Довольно смешно было смотреть, как тетенька запирает машину: долго ищет в темноте замочную скважину, потом так же долго подбирает нужный ключ. Поправив юбку тем движением, каким обычно поправляют наволочку на подушке, она поднялась на крыльцо, причем явно старалась не очень громко топать. Лимонно-желтые волосы, взбитые в пышную прическу, подрагивали при каждом шаге, будто расшатанный абажур. Вместо того чтобы нажать кнопку звонка, она постояла немного, прикусив указательный палец (можно подумать, актриса приготовилась выйти на сцену, да вдруг забыла свою первую реплику). Затем, приставив руку козырьком ко лбу и вся перегнувшись влево, заглянула в окно.
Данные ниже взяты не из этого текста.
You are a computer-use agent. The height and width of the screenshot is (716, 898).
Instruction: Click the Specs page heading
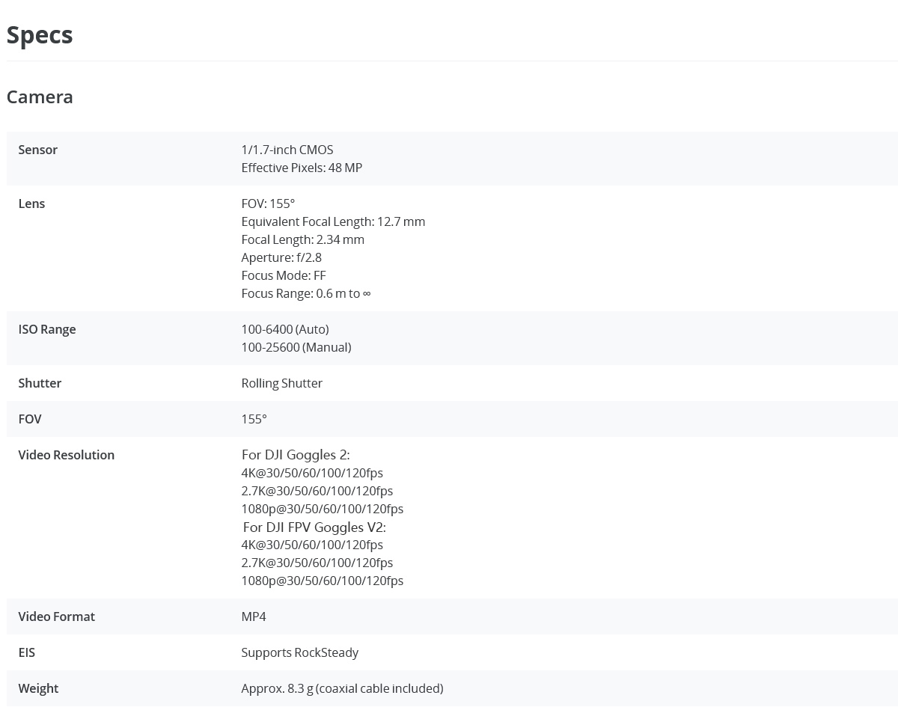40,35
Я, конечно, сразу поняла, кто это. Перед нашим отъездом в Париж несколько раз кто-то звонил по телефону. На мое «Алло?» ответом была тишина, и вслед за тем щелчок – значит, положили трубку. Меньше недели назад молчаливый звонок повторился снова. Сколько июньских букашек и раньше появлялись вот так, ни с того ни с сего, в самом разном настроении и самой разнообразной окраски, словно цветные карандаши в коробке (умбра жженая разочарованная, лазурь небесно-голубая крайне огорченная и т. д.).
Все они рвались еще раз увидеть папу, загнать его в угол, уговорить, воззвать к его лучшим чувствам (в случае некой Зулы Пирс – покалечить). Они брались за дело целеустремленно, по-деловому, словно подавали жалобу в федеральный суд: волосы заправлены за уши, строгий костюм, элегантные туфли, дорогой парфюм и скромные сережки в ушах. Июньская букашка Дженна Паркс вообще явилась с увесистым кожаным кейсом, положила его к себе на колени и, с классическим лязгом отщелкнув застежки, вернула папе салфетку из какого-то бара, на которой он в минувшие счастливые дни написал: «Твой женский лик – Природы дар бесценный / Тебе, царица-царь моих страстей»[377]. И к этому детально проработанному обличью каждая непременно добавляла сексуальный штрих (ярко-красная губная помада, какое-нибудь этакое белье, просвечивающее сквозь полупрозрачную блузку) – соблазн для папы, тонкий намек: вот, мол, смотри, что ты теряешь.